- Texto proporcionado:
________________
Quizás el tema filosófico que más atormentó a los
presocráticos fue el del cambio. En efecto, la relevancia de tal problema queda
plasmada en la obra de todos quienes se esforzaron por llegar a hallar un
elemento originario que viniese a fundar la existencia de la “physis-moira”
(naturaleza legal) a un nivel cosmológico (de orden universal). Así, en última
instancia y por debajo del tema del cambio, lo que se encontraba en juego era
el problema del ser.
No obstante pasaron los siglos hasta que llegó alguien sosteniendo
que si todos los fenómenos del mundo yacían gobernados por la dictadura del
cambio (lo cual implica un paso del ser al no-ser), dicho cambio sólo podría
explicarse bajo la figura del binomio acto-potencia. En otras palabras,
Aristóteles realiza un giro teleológico, es decir, una lectura de la realidad
de acuerdo a fines: el fin de la semilla es constituirse en árbol, pues en ella
reside la tendencia hacia tal finalidad; en la semilla ya está el árbol en
potencia. A su vez, esta tendencia de cada ente hacia su propia finalidad
poseería un correlato ético a la hora de hacer tender a los hombres a su propia
felicidad en armonía con el bien y la virtud social.
Sin embargo, ¿quién o qué haría operante el movimiento
mismo, aquello que hemos definido como dictadura del cambio, sin que tengamos
que caer en un retorno ad infinitum de causas eficientes? O, como se preguntaba
Borges, con esa estupefacción metafísica, en su famoso poema sobre el ajedrez:
Dios mueve al jugador, y éste, la pieza.
¿Qué Dios, detrás de Dios la trama empieza
de polvo y tiempo y sueño y agonías?
¿Qué Dios, detrás de Dios la trama empieza
de polvo y tiempo y sueño y agonías?
________________
- Datos proporcionados:

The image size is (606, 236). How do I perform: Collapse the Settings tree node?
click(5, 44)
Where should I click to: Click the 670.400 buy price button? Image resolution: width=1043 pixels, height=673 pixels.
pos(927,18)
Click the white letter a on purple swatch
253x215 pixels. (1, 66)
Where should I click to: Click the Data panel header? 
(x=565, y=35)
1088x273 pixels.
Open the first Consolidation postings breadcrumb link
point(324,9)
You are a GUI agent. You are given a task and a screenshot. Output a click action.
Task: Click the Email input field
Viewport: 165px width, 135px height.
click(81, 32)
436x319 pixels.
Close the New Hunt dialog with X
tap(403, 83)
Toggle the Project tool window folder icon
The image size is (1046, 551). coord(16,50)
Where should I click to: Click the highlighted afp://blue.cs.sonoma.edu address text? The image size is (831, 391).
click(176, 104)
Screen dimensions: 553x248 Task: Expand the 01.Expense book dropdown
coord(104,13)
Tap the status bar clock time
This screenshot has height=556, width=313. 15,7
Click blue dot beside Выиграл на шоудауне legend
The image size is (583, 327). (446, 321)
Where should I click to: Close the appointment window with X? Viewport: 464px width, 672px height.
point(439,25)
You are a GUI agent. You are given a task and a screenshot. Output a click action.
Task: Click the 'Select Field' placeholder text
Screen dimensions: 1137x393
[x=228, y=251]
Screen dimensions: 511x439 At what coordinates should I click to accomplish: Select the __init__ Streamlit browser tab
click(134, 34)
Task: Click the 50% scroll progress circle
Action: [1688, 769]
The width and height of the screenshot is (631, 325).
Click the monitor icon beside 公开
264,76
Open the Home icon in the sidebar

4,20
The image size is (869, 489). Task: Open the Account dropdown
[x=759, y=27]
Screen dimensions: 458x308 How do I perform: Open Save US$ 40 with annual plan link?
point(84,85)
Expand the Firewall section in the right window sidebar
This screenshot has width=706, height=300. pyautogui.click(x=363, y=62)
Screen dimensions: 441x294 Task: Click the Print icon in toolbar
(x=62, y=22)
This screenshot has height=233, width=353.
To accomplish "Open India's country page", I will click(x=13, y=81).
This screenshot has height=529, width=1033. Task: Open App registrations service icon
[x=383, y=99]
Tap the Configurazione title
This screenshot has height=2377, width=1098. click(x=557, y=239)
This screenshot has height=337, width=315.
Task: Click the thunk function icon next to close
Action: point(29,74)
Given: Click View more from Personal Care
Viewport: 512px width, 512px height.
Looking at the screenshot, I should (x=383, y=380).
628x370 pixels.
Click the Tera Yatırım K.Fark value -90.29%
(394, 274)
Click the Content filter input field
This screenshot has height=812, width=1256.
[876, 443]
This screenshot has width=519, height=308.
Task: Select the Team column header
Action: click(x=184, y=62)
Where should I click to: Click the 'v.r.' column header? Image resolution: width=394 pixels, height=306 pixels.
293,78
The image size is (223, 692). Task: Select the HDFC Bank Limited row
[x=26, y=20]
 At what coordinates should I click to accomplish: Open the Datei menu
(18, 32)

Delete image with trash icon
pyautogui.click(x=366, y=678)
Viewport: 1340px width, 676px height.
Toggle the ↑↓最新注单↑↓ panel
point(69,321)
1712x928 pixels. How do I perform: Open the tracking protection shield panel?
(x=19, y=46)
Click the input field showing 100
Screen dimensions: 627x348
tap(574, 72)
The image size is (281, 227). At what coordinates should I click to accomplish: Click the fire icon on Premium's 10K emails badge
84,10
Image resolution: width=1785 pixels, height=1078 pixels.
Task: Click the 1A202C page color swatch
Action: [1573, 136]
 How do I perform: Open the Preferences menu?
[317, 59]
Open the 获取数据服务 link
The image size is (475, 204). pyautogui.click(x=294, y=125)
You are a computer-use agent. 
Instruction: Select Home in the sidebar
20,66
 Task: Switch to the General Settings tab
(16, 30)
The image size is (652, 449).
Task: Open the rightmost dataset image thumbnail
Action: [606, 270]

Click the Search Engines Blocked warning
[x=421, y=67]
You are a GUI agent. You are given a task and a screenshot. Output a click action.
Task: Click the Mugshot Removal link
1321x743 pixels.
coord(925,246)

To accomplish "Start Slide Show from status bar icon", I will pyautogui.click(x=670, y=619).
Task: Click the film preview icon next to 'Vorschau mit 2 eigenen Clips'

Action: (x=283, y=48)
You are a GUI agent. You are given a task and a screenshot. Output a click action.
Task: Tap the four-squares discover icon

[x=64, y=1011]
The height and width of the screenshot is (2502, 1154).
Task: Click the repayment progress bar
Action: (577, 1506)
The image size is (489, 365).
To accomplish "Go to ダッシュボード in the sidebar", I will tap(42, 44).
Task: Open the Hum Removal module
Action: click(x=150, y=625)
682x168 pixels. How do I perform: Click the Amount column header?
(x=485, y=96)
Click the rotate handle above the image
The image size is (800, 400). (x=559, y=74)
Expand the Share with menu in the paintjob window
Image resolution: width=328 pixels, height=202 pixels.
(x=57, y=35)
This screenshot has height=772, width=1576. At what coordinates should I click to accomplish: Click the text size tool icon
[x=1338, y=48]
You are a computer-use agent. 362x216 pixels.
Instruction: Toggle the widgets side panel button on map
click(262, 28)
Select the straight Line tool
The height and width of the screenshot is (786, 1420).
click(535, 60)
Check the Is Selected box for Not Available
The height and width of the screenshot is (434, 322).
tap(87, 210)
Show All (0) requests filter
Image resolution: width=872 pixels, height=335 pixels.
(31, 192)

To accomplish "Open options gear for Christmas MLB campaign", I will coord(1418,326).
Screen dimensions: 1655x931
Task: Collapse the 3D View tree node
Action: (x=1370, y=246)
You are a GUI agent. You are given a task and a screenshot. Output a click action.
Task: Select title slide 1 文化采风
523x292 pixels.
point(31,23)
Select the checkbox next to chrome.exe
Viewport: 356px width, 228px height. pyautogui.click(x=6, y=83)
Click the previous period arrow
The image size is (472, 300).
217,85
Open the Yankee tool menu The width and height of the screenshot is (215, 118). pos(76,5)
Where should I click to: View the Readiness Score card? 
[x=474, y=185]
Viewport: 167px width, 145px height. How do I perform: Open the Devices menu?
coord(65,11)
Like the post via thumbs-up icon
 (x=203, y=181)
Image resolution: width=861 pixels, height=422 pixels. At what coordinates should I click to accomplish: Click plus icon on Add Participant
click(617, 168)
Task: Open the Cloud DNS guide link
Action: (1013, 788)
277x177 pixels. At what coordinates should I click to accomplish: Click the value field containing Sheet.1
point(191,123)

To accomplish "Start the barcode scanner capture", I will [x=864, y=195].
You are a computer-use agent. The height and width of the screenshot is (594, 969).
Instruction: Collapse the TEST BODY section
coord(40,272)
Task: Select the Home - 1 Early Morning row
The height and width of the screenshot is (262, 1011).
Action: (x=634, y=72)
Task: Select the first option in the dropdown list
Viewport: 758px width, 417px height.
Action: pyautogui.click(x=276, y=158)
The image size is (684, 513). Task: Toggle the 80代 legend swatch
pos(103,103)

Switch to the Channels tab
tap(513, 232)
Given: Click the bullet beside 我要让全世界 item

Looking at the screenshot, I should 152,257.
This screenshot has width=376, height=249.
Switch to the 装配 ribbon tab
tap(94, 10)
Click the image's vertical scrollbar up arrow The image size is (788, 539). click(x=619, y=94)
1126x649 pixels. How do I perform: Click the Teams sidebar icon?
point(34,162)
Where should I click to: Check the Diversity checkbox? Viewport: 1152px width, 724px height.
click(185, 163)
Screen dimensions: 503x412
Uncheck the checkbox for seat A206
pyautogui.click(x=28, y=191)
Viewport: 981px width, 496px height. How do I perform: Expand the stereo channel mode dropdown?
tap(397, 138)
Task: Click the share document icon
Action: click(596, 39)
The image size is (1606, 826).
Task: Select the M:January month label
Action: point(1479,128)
________________
- Enunciado: Prosigue el texto sobre el problema del cambio en la filosofía griega a partir del punto en que se detiene. No hace falta consultar las entradas.

- Respuesta escrita:
La respuesta de Aristóteles es sagaz: lo hace un motor
inmóvil. O sea, una entidad que posee la capacidad de provocar movimiento sin
moverse ella misma, tal cual como el objeto del deseo mueve al deseante hacia
él sin necesidad de él mismo moverse. Dicho con una metáfora: es como cuando
vemos a la mujer de nuestra vida. A mí me tocó verla una tarde de verano
perdida entre piezas de ajedrez ; a ti, tal vez, leyendo una obra de Bolaño
apoyada contra la puerta trasera del vagón de metro. No importa, pues en ambos
casos ellas, sin siquiera proponérselo, nos atrajeron a su ser, movilizaron
nuestro deseo desde lo estático de su divinidad, al igual como lo hace lo hace
el motor inmóvil que concibió Aristóteles con todos los fenómenos del mundo.
Así, siempre que compito en un torneo de ajedrez recuerdo al
viejo Borges, tan amante de este juego sin diversión; recuerdo al bueno de
Aristóteles, tan amante del asombro que se filtra hasta en las cosas más
simples; recuerdo a mi novia, tan amante de estas letras y del motor que las
pone en tránsito.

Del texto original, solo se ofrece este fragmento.